Rudy Aernoudt

Guerre tarifaire : les États-Unis seront les grands perdants

Le nouveau président américain a décidé d’imposer des droits de douane de 10% sur les produits fabriqués en Chine et de 25% sur ceux en provenance du Mexique et du Canada. Curieusement, il se tire une balle dans le pied, car le plus grand perdant d’une guerre tarifaire serait l’Amérique.

La part des États-Unis dans les importations mondiales a chuté au cours du siècle, passant de 19,6% en 2000 à 13,5% en 2024. La plupart des économies sont donc plutôt autosuffisantes, ce qui signifie qu’un droit de douane est relativement marginal pour l’économie mondiale dans son ensemble. Cela s’explique par le fait que les pays exportateurs ont trouvé d’autres débouchés. La part de la Chine est de 12,9% et celle de l’UE de 13%. Si l’on inclut le Royaume-Uni, la part de l’UE-28 est même supérieure à celle des États-Unis. En outre, l’Europe conclut de plus en plus d’accords bilatéraux, ce qui réduit sa dépendance à l’égard de la Chine et des États-Unis. Tous ces accords réduisent l’impact des droits de douane américains sur l’Europe.

Les pays exportateurs, confrontés aux droits de douane américains, pourraient prendre des contre-mesures. Cela nuirait aux exportateurs américains et le commerce international diminuerait alors. La part des États-Unis dans les exportations mondiales est passée de 12,5% en 2000 à 8,8% en 2023, un chiffre inférieur à la part des importations mondiales (13,5%). Il faut remonter à 1975 pour trouver une balance commerciale américaine positive. Depuis lors, celle-ci est devenue négative à hauteur de 730 milliards de dollars. Une réduction des échanges aurait donc bien un effet positif sur la balance commerciale, et Trump marquerait bien des points à court terme.

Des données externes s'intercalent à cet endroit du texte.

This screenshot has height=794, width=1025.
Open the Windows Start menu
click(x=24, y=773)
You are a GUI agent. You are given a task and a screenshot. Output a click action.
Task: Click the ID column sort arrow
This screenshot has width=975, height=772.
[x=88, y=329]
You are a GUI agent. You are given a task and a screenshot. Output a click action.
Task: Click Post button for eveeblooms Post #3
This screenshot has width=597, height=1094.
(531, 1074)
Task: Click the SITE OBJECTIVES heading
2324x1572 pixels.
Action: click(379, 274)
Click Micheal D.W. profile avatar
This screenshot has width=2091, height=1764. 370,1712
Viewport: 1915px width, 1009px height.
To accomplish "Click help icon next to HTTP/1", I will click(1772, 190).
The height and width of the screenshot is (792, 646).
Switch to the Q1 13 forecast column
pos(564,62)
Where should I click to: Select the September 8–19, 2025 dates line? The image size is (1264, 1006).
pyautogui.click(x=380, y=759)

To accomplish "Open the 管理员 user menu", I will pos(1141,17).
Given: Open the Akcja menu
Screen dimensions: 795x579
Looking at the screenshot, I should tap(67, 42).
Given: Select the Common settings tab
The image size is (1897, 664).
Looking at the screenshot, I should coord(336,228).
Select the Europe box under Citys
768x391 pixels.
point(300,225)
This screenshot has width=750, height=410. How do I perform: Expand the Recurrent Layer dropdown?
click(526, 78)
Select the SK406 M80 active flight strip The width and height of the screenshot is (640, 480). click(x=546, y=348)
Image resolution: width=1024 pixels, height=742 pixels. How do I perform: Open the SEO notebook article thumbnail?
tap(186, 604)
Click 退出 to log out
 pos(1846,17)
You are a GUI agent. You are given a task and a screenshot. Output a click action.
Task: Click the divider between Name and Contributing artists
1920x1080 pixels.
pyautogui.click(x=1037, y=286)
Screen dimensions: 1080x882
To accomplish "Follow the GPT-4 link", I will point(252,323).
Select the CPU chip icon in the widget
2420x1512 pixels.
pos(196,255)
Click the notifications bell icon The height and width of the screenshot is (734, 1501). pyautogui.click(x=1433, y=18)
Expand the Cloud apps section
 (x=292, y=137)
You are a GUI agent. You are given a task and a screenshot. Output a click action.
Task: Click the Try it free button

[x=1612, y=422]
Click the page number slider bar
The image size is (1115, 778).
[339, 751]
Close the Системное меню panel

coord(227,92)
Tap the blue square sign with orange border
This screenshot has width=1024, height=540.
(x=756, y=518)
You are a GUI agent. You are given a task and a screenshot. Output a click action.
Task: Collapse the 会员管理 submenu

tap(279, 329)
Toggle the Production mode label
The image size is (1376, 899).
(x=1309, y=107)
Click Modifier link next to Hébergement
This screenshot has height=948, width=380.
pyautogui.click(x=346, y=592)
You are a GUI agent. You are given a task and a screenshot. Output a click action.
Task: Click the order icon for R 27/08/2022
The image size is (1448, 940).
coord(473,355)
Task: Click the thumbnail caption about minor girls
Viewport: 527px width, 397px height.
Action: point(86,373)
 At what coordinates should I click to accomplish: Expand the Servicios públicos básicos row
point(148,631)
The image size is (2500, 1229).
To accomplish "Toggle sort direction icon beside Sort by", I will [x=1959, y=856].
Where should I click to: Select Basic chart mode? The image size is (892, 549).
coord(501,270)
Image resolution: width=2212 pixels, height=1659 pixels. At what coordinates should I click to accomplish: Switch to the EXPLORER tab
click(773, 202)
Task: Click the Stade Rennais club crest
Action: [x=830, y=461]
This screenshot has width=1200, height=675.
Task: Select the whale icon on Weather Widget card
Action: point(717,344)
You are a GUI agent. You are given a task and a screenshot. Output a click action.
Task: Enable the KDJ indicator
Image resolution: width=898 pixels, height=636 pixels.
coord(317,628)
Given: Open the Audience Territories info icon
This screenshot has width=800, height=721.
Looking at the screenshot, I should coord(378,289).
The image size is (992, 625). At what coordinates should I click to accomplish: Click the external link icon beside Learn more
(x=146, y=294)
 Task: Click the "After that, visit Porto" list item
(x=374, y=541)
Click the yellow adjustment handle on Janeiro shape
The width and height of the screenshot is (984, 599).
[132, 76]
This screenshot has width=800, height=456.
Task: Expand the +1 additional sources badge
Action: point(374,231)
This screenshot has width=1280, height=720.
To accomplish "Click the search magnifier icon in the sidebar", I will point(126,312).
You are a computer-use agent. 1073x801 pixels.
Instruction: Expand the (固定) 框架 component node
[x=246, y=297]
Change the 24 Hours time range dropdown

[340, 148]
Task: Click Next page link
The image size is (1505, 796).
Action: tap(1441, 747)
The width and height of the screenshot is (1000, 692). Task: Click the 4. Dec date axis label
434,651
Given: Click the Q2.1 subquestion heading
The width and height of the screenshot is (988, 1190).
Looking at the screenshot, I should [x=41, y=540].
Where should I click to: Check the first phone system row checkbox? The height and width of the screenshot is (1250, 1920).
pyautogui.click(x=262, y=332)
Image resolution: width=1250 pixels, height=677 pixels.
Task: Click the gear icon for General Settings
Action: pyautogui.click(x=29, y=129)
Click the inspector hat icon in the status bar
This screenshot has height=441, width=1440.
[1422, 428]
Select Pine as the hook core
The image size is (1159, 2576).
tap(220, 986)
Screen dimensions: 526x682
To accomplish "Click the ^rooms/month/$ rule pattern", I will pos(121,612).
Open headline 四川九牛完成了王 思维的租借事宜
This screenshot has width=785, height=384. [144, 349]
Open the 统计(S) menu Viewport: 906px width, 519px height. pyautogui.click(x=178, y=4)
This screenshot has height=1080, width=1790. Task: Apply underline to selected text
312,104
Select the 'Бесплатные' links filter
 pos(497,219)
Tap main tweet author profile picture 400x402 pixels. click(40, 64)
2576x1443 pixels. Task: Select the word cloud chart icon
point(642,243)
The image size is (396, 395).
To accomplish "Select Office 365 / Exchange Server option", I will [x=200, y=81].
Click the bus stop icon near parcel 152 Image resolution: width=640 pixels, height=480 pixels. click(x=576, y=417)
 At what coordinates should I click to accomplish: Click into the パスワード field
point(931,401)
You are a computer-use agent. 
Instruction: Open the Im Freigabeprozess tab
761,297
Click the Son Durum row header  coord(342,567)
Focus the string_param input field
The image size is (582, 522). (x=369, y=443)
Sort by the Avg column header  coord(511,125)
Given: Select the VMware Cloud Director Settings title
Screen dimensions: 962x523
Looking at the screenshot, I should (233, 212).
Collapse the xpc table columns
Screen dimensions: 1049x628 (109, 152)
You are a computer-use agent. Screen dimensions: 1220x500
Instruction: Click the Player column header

Au vu de la productivité et de la croissance américaine, ces droits de douane sont inutiles d’un point de vue économique.

Toutefois, les droits de douane entraîneraient une hausse des prix à l’importation et auraient donc un effet inflationniste. Les droits de 20% imposés par Trump en 2018 impliquaient que l’importateur américain payait 18,9% de plus, avec une baisse de prix hors tarifs douaniers de seulement 1,1% due à l’évolution du dollar. Les économistes ont déjà revu à la baisse leurs estimations concernant une réduction des taux et ont relevé leurs prévisions d’inflation pour les prochaines années de 2,1% à 2,5%. Par ailleurs, d’autres mesures envisagées par Trump sont également inflationnistes : une baisse des impôts implique plus de pouvoir d’achat et donc potentiellement plus d’inflation, les déportations massives d’étrangers illégaux accentueront les pénuries sur le marché du travail, avec à la clé un effet inflationniste sur les salaires… Ces pressions inflationnistes rendront la Fed réticente à toute nouvelle baisse des taux d’intérêt dans un avenir proche, à l’opposé de ce que souhaite Trump. Enfin, les industries seraient également perturbées par les droits de douane, en particulier celles qui dépendent fortement des produits intermédiaires importés.

Tout cela aurait un impact négatif sur la croissance estimée, dans l’hypothèse de droits de douane de 10%, à 0,3% du PIB (Peterson Institute for International Economics). Un impact négatif trois fois plus élevé que pour les économies chinoise et européenne. Baisse de croissance et hausse de l’inflation aboutiraient donc à une stagflation accrue. In fine, ce serait donc l’économie américaine, et surtout le consommateur américain, qui serait le plus touché par des droits de douane. Au vu de la productivité et de la croissance américaine, nettement supérieures à celles de l’Europe, ces droits, du moins pour les produits européens, sont en fait totalement inutiles d’un point de vue économique.